The FDA in Maharashtra has taken a major step against Cadila Pharmaceuticals by halting the sale and distribution of its highly popular acidity and heartburn medication, Aciloc. This regulatory action comes after officials detected critical branding inconsistencies that could mislead consumers and medical professionals. In a state-wide crackdown, the food and drug administration has seized stock valued at approximately Rs 2.45 crore, highlighting the severity of the compliance failure.

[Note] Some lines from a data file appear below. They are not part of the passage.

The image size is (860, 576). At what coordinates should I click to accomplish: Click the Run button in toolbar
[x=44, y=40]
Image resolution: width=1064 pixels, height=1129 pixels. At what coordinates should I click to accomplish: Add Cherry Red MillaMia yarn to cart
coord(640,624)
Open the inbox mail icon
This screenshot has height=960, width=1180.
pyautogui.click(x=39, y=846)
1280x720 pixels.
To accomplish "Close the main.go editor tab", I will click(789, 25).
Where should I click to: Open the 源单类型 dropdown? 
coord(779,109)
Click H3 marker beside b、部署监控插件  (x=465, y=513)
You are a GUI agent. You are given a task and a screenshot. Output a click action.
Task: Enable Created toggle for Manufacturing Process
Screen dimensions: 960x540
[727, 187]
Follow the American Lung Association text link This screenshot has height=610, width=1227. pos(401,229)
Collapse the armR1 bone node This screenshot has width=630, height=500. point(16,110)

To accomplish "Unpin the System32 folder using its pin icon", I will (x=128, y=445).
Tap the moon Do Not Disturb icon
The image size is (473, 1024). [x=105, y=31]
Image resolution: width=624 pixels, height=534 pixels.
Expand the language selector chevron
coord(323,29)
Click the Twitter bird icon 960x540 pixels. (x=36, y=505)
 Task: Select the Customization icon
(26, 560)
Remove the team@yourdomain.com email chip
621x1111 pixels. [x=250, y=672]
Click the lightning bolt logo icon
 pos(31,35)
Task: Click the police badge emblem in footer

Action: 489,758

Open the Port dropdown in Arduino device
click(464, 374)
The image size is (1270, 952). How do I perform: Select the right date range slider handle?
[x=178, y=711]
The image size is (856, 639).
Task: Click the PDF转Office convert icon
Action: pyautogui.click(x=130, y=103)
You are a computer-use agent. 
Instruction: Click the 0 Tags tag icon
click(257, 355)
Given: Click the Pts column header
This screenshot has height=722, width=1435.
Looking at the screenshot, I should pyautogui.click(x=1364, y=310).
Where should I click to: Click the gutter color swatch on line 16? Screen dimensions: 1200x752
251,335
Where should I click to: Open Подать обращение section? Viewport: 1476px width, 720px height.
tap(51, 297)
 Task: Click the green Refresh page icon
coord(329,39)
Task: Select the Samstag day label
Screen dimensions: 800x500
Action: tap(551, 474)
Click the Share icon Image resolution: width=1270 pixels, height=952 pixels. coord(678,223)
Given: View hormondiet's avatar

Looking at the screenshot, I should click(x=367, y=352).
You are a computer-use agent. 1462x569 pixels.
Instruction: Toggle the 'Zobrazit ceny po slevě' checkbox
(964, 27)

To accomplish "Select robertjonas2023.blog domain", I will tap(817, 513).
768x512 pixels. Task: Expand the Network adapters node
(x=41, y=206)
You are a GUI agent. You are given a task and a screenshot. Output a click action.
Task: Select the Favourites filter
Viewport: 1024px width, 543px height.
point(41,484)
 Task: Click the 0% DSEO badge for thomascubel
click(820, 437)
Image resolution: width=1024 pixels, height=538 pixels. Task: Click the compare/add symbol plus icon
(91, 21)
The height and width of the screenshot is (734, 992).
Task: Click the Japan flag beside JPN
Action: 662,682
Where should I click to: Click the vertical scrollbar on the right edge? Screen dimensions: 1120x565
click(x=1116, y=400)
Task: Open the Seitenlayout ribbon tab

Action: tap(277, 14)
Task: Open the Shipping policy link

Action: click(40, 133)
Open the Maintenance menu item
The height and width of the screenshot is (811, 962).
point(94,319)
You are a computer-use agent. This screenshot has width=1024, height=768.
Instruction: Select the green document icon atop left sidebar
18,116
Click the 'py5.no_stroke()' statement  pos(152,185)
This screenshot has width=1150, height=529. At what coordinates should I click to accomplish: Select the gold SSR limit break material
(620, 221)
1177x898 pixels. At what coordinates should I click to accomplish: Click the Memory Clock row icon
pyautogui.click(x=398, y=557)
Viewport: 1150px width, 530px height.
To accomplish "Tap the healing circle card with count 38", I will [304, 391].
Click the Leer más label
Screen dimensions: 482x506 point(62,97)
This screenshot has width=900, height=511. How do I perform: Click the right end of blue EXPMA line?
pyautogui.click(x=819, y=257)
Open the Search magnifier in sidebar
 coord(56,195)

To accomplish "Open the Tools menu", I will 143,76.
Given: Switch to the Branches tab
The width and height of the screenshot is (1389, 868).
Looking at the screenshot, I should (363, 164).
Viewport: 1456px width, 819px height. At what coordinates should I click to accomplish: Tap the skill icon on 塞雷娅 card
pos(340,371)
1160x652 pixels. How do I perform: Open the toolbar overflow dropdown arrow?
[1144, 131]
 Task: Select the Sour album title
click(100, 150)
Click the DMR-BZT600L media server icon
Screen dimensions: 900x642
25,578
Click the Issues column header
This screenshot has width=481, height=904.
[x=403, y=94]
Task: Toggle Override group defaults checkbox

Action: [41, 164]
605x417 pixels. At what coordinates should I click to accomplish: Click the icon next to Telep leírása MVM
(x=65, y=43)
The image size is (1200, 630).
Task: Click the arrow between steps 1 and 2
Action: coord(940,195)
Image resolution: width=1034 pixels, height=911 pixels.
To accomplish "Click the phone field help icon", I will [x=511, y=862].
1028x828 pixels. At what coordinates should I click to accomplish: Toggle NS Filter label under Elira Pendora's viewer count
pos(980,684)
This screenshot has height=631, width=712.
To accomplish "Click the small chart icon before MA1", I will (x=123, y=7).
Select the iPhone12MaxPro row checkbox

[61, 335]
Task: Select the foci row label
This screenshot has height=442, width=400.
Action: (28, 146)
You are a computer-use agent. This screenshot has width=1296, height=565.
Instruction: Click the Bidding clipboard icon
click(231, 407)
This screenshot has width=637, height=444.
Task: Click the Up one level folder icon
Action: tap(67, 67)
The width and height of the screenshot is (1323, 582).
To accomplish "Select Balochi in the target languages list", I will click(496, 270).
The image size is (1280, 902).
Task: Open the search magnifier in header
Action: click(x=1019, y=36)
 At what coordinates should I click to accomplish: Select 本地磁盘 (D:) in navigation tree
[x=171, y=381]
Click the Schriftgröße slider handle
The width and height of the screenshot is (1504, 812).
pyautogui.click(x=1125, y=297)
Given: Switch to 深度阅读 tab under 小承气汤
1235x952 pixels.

Massive Seizure Across Major Maharashtra Distribution Hubs
During targeted inspections conducted on July 9 and July 10, food and drug administration inspectors carried out raids at key warehousing facilities in Pune, Nagpur, and Bhiwandi in Thane district. The coordinated operation resulted in the seizure of drugs worth exactly Rs 2,45,37,490. The action targets specific formulations under the Aciloc brand umbrella, including Aciloc 150, Aciloc 150 Plus, Aciloc 300, and Aciloc 300 Plus. These medications utilize active pharmaceutical ingredients such as ranitidine and famotidine to treat gastric ulcers, acid reflux, and persistent chest burn.
The Core Issue of Misleading Brand Extensions
The regulatory body revealed that Cadila Pharmaceuticals originally held official manufacturing permissions for ranitidine-based tablets, specifically Aciloc 150 and Aciloc 300. However, the drug manufacturer subsequently introduced famotidine-based formulations under the names Aciloc 150 Plus and Aciloc 300 Plus. The company utilized almost identical packaging, color schemes, and brand typography for these new variants. This decision created an environment of extreme confusion, as two entirely different chemical components were being sold under practically identical brand names, posing a significant risk of medication errors.
Strict Directives and Potential Legal Ramifications
FDA Commissioner Tukaram Mundhe emphasized that any degree of similarity in drug brand names that could confuse a prescribing doctor, a dispensing pharmacist, or an end-user patient is a grave threat to public health safety. Consequently, the regulatory authority has ordered Cadila Pharmaceuticals to immediately recall all existing market stock of the affected products. Additionally, the sale of Aciloc 150 Plus and Aciloc 300 Plus has been completely suspended. The department is conducting a detailed investigation into the matter, and once the final findings are compiled, formal legal proceedings will be initiated under the stringent provisions of the Drugs and Cosmetics Act, 1940. Regulators reiterated that introducing altered chemical formulations under nearly identical product names without explicit approval directly violates established drug manufacturing guidelines.